Before we discuss the implementation of the sliding window using convents, let’s analyze how we can convert the fully connected layers of the network into convolutional layers. Fig. 4 shows a simple convolutional network with two fully connected layers each of shape (400, ).
Fig 4. Sliding windows mechanism
A fully connected layer can be converted to a convolutional layer with the help of a 1D convolutional layer. The width and height of this layer are equal to one and the number of filters are equal to the shape of the fully connected layer. An example of this is shown in Fig 5.

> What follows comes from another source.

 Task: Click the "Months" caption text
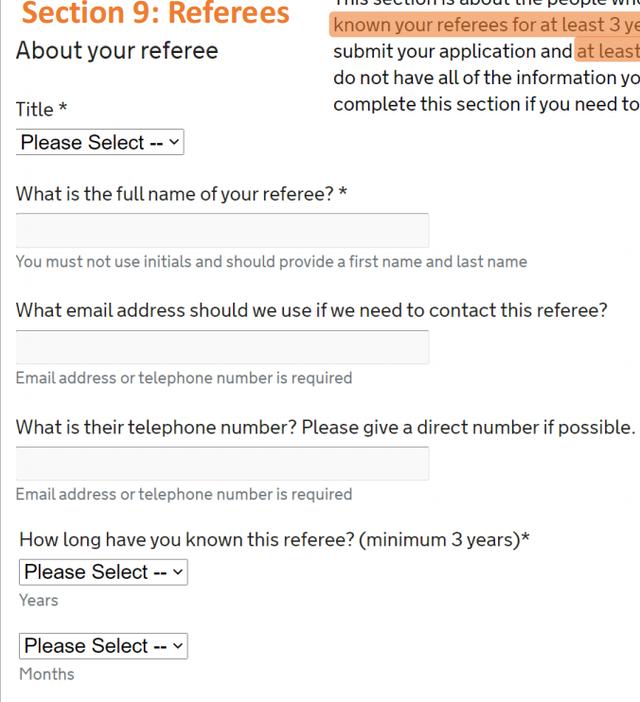(x=47, y=674)
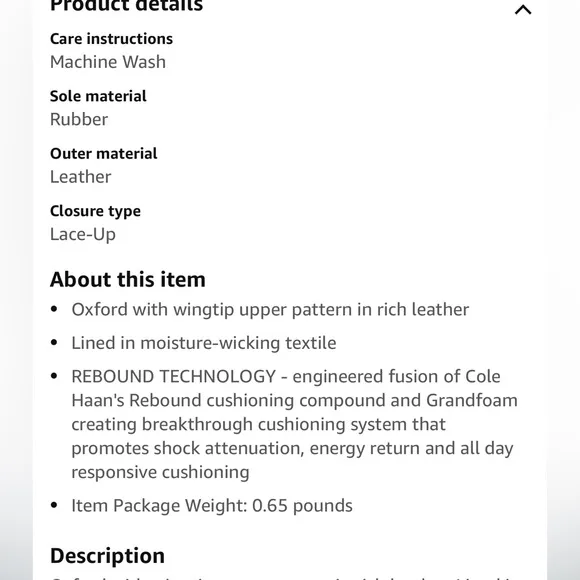Screen dimensions: 580x580
Task: Tap the Product details heading
Action: (127, 6)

Fig 5. Converting a fully connected layer into a convolutional layer
We can apply this concept of conversion of a fully connected layer into a convolutional layer to the model by replacing the fully connected layer with a 1-D convolutional layer. The number of the filters of the 1D convolutional layer is equal to the shape of the fully connected layer. This representation is shown in Fig 6. Also, the output softmax layer is also a convolutional layer of shape (1, 1, 4), where 4 is the number of classes to predict.
Fig 6. Convolutional representation of fully connected layers.
Now, let’s extend the above approach to implement a convolutional version of sliding window. First, let’s consider the ConvNet that we have trained to be in the following representation (no fully connected layers).
Let’s assume the size of the input image to be 16 × 16 × 3. If we’re to use a sliding window approach, then we would have passed this image to the above ConvNet four times, where each time the sliding window crops a part of the input image of size 14 × 14 × 3 and pass it through the ConvNet. But instead of this, we feed the full image (with shape 16 × 16 × 3) directly into the trained ConvNet (see Fig. 7). This results in an output matrix of shape 2 × 2 × 4. Each cell in the output matrix represents the result of a possible crop and the classified value of the cropped image. For example, the left cell of the output (the green one) in Fig. 7 represents the result of the first sliding window. The other cells represent the results of the remaining sliding window operations.
Fig 7. Convolutional implementation of the sliding window
Note that the stride of the sliding window is decided by the number of filters used in the Max Pool layer. In the example above, the Max Pool layer has two filters, and as a result, the sliding window moves with a stride of two resulting in four possible outputs. The main advantage of using this technique is that the sliding window runs and computes all values simultaneously. Consequently, this technique is really fast. Although a weakness of this technique is that the position of the bounding boxes is not very accurate.